Obbligavano gli operai a dei turni massacranti, fino a 15 ore al giorno per sei giorni la settimana, riservando a uno di essi anche a delle punizioni corporali. Questa la storia che emerge dalle indagini della Guardia di finanza di Prato sulle condizioni lavorative in una pelletteria di Poggio a Caiano, gestita di fatto da due coniugi cinesi ora agli arresti domiciliari. L’azienda era ufficialmente intestata a un prestanome, denunciato assieme ad altri due imprenditori italiani. Questi ultimi, per rispondere dei contratti di fornitura firmati con “una nota griffe della moda straniera”, come si legge nella nota diffusa dalle Fiamme gialle, avevano commissionato alla pelletteria la produzione di borse e accessori “utilizzando la manodopera sfruttata“.

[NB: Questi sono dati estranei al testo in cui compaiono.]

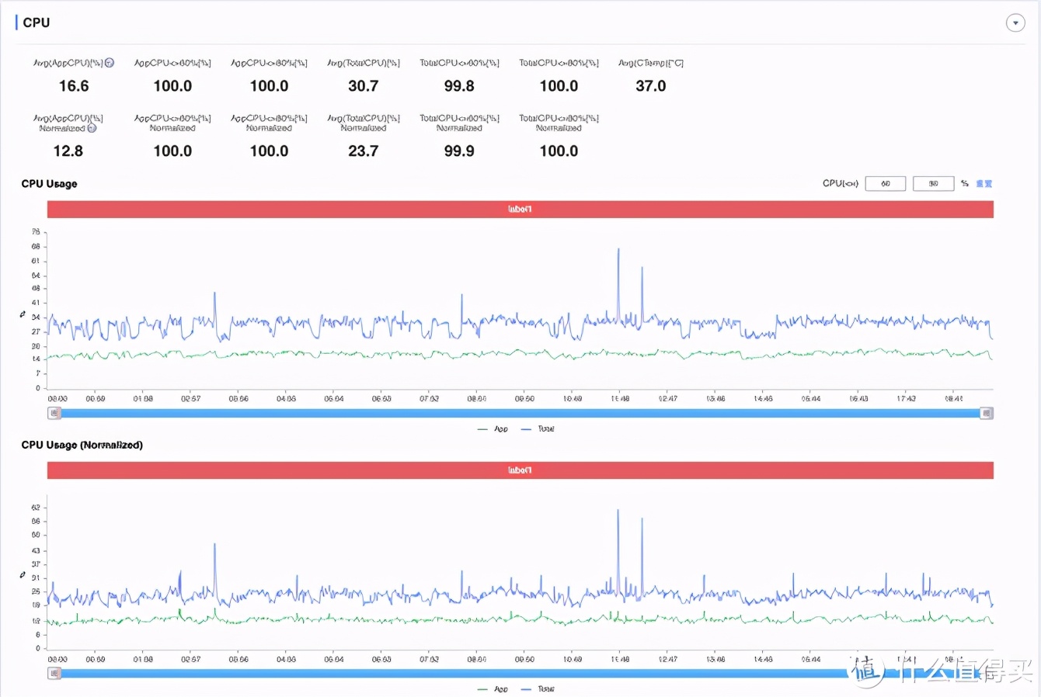The height and width of the screenshot is (697, 1041).
Task: Select the red label bar above CPU Usage chart
Action: tap(520, 210)
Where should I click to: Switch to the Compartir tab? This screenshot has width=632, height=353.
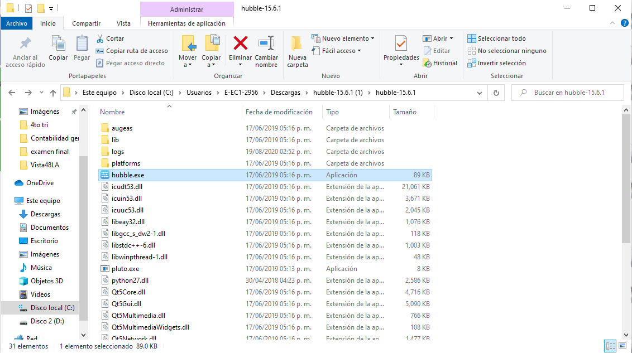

L’inchiesta, ora nelle mani della Procura di Prato, è nata dalla denuncia di tre operai di origini africane, i quali hanno raccontato alla Cgl che ad essere sfruttati, nel corso del tempo, sono stati almeno 18 operai, per lo più di origini cinesi. Le forze dell’ordine hanno quindi eseguito un sequestro preventivo di beni – denaro, una villa e un terreno – per un totale di 902mila euro, collegato al reato di evasione fiscale.

Proseguendo con le indagini, infatti, i finanzieri del nucleo di polizia economico-finanziaria di Prato hanno scoperto che i dipendenti, a fronte dei “turni massacranti fino a 12 ore, con punte di 15″, avevano stipendi mensili di circa 800 euro “corrisposti in modo irregolare, senza nessuna garanzia in termini di tutele sindacali e in tema di malattia, riposi settimanali, tredicesima e ferie”. I militari avrebbero poi “rilevato l’utilizzo di macchinari non conformi alla normativa sulla sicurezza“. Parte dei lavoratori inoltre passava la notte in “dormitori funzionali al sito di produzione”, si legge nella nota, in condizioni igienico-sanitarie “carenti” e in condizioni di “sovraffollamento”.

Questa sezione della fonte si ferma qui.